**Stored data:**
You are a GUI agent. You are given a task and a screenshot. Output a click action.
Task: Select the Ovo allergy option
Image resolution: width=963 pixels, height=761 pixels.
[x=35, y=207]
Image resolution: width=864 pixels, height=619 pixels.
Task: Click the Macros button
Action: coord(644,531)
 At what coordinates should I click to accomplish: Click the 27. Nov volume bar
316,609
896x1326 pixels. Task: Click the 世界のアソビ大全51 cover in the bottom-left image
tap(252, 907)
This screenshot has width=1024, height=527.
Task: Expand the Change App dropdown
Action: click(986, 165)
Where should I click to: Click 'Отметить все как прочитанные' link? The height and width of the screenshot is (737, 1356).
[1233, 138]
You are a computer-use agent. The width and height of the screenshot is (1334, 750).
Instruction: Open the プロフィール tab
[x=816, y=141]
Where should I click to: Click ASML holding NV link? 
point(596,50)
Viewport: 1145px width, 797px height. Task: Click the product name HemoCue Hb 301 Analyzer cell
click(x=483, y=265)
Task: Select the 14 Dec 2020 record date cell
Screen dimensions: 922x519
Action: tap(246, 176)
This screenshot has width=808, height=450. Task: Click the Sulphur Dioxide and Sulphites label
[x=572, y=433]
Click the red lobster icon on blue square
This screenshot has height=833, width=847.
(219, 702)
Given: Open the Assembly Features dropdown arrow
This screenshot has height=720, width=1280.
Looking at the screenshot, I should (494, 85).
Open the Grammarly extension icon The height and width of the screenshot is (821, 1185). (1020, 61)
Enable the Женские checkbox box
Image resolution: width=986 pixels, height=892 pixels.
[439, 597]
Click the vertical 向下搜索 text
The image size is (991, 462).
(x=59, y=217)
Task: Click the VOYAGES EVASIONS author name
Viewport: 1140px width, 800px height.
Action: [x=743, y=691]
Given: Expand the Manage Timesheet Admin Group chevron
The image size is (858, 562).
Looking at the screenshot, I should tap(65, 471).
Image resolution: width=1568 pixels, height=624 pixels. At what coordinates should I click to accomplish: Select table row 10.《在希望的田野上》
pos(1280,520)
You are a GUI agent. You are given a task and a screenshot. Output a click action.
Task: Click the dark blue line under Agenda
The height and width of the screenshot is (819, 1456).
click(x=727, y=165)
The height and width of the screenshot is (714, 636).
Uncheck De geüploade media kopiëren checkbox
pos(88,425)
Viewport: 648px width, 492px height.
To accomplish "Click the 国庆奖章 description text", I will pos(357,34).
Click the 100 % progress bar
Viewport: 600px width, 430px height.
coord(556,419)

**TASK:** Please return, exactly as written, the line containing "Given: Open the" and every line after it through the end of the records above, and nothing else.

**TASK RESPONSE:**
Given: Open the Assembly Features dropdown arrow
This screenshot has height=720, width=1280.
Looking at the screenshot, I should (494, 85).
Open the Grammarly extension icon The height and width of the screenshot is (821, 1185). (1020, 61)
Enable the Женские checkbox box
Image resolution: width=986 pixels, height=892 pixels.
[439, 597]
Click the vertical 向下搜索 text
The image size is (991, 462).
(x=59, y=217)
Task: Click the VOYAGES EVASIONS author name
Viewport: 1140px width, 800px height.
Action: [x=743, y=691]
Given: Expand the Manage Timesheet Admin Group chevron
The image size is (858, 562).
Looking at the screenshot, I should tap(65, 471).
Image resolution: width=1568 pixels, height=624 pixels. At what coordinates should I click to accomplish: Select table row 10.《在希望的田野上》
pos(1280,520)
You are a GUI agent. You are given a task and a screenshot. Output a click action.
Task: Click the dark blue line under Agenda
The height and width of the screenshot is (819, 1456).
click(x=727, y=165)
The height and width of the screenshot is (714, 636).
Uncheck De geüploade media kopiëren checkbox
pos(88,425)
Viewport: 648px width, 492px height.
To accomplish "Click the 国庆奖章 description text", I will pos(357,34).
Click the 100 % progress bar
Viewport: 600px width, 430px height.
coord(556,419)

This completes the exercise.